Look below for the line that contains "Task: Apply the current filters", then copy it and each following line exactly, through and including the line that contains "Task: Select the Sheet1 tab".
*** DATA SUPPLIED ***
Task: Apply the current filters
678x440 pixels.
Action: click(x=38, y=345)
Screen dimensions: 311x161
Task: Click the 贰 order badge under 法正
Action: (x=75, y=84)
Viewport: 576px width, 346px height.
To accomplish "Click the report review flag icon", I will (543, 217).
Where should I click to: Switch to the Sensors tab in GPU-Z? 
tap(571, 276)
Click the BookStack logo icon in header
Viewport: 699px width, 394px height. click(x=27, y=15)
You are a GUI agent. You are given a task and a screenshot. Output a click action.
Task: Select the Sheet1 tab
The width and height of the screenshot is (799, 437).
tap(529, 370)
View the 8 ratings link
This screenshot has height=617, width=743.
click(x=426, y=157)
*** End of DATA SUPPLIED ***
*** DATA SUPPLIED ***
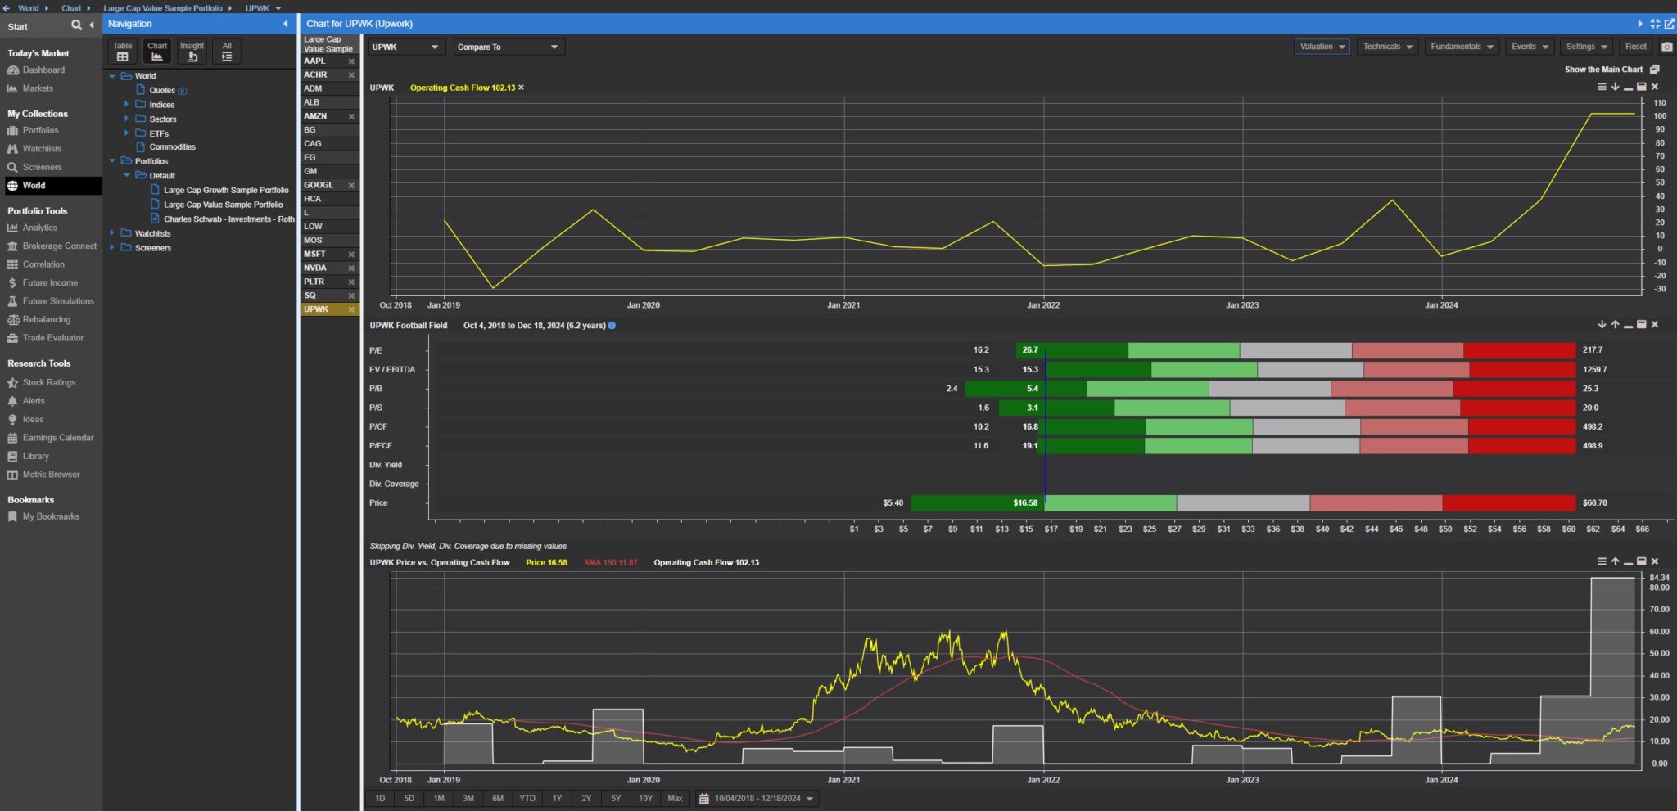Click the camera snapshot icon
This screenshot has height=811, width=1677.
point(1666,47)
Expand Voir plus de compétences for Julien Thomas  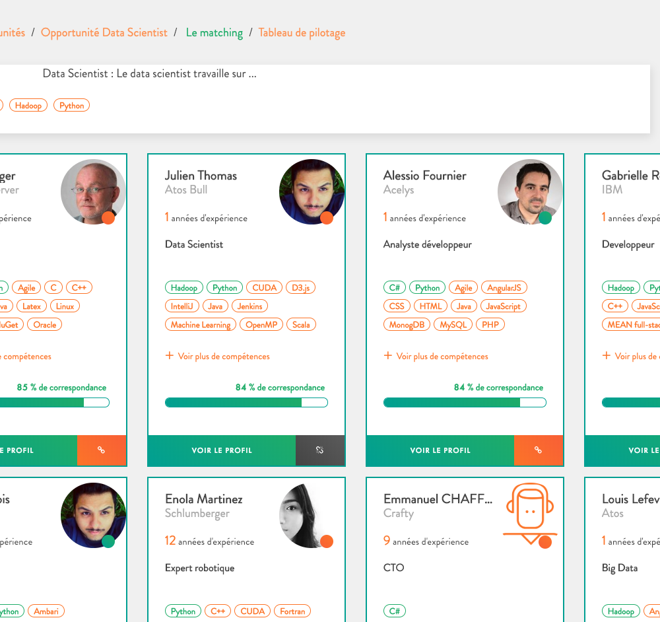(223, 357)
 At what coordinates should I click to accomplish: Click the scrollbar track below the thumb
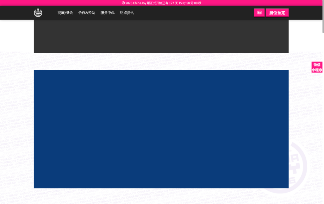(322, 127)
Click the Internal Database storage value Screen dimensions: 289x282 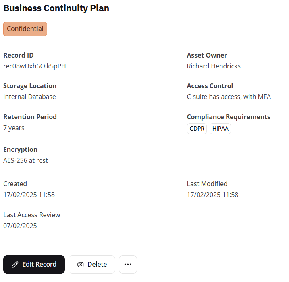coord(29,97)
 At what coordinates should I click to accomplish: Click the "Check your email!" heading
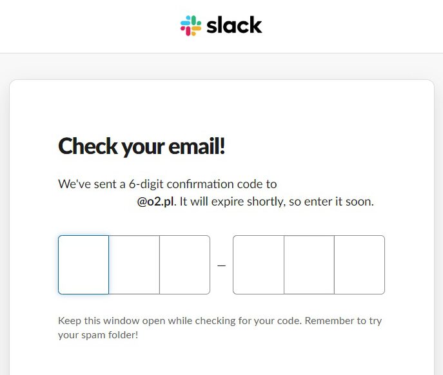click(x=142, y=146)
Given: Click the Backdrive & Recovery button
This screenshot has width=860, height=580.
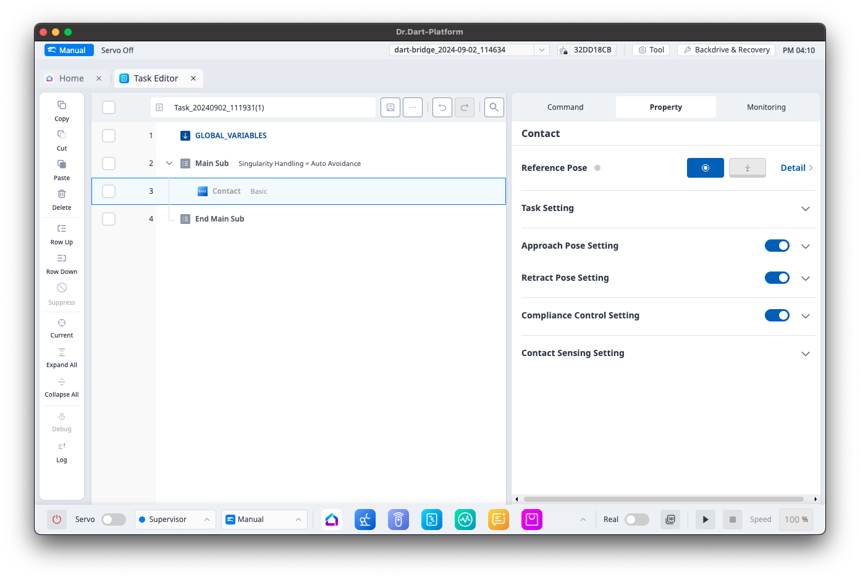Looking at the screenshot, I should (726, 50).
*** End of DATA SUPPLIED ***
## SOLVED PROBLEM:
Task: Apply the current filters
678x440 pixels.
Action: click(x=38, y=345)
Screen dimensions: 311x161
Task: Click the 贰 order badge under 法正
Action: (x=75, y=84)
Viewport: 576px width, 346px height.
To accomplish "Click the report review flag icon", I will (543, 217).
Where should I click to: Switch to the Sensors tab in GPU-Z? 
tap(571, 276)
Click the BookStack logo icon in header
Viewport: 699px width, 394px height. click(x=27, y=15)
You are a GUI agent. You are given a task and a screenshot. Output a click action.
Task: Select the Sheet1 tab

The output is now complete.